In Australia’s welfare sector obligations are ‘mutual’, but profits flow only one way

In Australia’s welfare sector obligations are ‘mutual’, but profits flow only one way


In Australia’s welfare sector obligations are ‘mutual’, but profits flow only one way

Two words make the money go round in Australia's multi-billion dollar welfare-to-work industry: mutual obligation.

When someone loses their job and applies for the dole, they are sent to an outsourced job agency to get help looking for work. It triggers a payment to the provider - and the possibility of more to come.

The federal government will spend more than $11bn on the two main outsourced employment services programs over four years. The top companies - some of them multinationals - will rake in hundreds of millions of dollars.

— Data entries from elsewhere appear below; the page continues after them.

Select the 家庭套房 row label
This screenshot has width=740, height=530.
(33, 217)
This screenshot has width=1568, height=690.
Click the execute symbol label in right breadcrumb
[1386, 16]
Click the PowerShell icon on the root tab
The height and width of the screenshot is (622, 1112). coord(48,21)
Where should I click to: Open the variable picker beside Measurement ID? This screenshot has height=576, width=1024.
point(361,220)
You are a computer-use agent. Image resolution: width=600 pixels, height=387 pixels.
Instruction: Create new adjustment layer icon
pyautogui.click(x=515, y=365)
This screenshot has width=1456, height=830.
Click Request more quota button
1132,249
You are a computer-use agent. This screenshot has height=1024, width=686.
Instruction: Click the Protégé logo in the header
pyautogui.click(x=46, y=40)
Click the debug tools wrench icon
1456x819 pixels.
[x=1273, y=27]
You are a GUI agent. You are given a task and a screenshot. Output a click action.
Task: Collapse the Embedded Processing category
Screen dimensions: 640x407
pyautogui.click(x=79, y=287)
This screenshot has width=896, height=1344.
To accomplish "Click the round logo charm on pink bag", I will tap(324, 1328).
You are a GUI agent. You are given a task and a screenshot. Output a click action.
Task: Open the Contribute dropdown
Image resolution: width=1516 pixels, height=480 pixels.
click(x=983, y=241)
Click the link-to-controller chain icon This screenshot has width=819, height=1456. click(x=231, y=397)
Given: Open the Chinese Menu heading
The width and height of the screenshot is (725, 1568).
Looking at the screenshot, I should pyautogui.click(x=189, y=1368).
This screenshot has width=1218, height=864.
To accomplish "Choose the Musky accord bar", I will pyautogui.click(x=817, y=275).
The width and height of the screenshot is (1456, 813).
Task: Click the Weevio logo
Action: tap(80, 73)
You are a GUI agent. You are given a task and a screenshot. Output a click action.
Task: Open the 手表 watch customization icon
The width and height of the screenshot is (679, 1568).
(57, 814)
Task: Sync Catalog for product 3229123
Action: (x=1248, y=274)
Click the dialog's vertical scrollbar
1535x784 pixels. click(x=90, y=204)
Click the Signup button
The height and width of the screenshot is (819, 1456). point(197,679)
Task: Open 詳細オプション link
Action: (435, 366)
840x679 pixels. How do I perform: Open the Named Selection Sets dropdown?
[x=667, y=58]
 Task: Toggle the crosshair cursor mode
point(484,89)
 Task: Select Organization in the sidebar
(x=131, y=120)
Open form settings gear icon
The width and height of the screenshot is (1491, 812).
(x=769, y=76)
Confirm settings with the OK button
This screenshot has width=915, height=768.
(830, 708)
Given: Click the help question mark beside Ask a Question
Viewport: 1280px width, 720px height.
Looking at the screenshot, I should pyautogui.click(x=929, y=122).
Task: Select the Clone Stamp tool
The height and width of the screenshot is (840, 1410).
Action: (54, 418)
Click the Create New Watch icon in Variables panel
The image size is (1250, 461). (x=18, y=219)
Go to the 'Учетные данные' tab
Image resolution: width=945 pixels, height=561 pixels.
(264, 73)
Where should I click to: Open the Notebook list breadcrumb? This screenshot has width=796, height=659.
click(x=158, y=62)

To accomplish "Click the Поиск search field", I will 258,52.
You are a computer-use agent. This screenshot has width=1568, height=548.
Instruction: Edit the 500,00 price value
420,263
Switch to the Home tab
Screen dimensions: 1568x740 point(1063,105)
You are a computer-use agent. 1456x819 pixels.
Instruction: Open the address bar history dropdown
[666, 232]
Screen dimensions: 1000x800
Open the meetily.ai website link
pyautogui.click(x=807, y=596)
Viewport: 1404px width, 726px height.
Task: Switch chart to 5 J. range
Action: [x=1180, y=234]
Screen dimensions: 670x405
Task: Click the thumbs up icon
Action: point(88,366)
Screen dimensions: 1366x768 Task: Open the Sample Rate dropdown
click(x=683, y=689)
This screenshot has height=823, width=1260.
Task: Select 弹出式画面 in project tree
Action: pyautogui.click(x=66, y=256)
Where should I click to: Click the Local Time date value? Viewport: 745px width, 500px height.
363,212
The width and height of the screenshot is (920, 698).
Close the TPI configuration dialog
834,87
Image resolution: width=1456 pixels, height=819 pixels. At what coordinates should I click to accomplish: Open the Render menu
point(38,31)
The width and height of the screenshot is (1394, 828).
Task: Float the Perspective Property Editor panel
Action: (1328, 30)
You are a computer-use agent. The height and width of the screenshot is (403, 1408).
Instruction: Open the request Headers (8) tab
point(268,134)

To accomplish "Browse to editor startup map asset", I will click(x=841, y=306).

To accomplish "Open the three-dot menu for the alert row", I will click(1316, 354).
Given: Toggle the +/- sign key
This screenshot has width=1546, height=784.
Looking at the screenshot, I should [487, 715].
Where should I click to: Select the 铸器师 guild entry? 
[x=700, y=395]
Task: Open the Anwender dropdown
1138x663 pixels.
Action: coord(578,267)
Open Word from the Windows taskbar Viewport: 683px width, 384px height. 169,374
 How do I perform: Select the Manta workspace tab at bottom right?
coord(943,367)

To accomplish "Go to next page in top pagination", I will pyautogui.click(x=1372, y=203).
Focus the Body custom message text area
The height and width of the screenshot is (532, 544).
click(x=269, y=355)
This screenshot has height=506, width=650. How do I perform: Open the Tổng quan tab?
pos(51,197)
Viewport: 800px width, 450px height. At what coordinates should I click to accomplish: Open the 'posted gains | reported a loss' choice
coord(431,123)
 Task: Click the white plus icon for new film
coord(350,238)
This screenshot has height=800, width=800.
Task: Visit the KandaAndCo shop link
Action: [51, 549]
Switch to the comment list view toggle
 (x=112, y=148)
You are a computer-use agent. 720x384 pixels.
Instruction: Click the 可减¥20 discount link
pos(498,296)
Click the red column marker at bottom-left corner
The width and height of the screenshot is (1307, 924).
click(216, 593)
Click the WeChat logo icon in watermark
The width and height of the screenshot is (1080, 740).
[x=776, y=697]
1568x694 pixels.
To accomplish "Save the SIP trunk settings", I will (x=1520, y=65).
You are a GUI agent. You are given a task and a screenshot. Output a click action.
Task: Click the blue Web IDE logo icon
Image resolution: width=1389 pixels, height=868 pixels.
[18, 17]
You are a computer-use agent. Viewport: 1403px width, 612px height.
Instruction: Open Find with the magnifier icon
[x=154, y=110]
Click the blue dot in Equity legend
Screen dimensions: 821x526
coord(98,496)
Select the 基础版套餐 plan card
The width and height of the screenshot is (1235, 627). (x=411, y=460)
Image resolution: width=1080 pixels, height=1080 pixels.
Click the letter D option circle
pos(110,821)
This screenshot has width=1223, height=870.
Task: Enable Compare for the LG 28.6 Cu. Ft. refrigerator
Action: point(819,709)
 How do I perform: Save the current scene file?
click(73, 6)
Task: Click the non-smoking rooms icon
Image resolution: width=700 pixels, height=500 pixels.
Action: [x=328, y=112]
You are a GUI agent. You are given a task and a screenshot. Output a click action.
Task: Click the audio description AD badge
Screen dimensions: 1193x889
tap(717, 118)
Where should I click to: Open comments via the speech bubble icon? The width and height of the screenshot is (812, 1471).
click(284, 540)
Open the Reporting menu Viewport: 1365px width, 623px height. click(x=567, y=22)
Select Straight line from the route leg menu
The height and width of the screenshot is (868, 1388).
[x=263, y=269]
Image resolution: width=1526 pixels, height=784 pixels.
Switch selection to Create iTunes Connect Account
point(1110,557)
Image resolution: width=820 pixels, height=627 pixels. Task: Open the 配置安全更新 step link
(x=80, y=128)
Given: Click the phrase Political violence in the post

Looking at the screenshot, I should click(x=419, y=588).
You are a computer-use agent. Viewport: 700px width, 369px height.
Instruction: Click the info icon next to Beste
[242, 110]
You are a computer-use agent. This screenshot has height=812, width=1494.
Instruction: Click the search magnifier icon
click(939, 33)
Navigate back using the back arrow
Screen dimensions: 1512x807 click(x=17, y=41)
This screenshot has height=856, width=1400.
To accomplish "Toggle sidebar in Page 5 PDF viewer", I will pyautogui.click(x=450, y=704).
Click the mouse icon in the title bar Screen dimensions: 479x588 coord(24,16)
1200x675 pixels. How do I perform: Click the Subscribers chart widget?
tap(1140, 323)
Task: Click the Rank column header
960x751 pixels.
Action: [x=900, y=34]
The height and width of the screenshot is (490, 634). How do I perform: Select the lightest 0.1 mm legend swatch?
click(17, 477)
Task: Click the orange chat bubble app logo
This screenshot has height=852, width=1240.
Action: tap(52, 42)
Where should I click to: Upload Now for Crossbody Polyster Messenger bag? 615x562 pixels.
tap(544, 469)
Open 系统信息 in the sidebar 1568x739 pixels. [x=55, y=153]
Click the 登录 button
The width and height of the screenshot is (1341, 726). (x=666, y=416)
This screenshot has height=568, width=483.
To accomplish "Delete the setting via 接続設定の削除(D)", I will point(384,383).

When a single mother's child reaches nine months, she can be sent to a work preparation support program. The taxpayer sends cash to the charity or for-profit running the program, sometimes to check she is sending her children to playgroup or "storytime" at the library.

Those on the jobseeker payment may be sent to work for the dole, or a training course, which is sometimes run by the same company as the provider, or a related film.

And if you get a job yourself? The provider can still claim a payment. If you find yourself back on Centrelink payments, you return to a job agency. The money-go-round keeps spinning.

Since the Commonwealth Employment Service was wound up and the system was privatised in the late 1990s, a vast network of private job agencies and related training companies dependent on government contracts has formed: an "unemployment industry" fuelled by the ideological mantra of "mutual obligation" that guarantees their business model.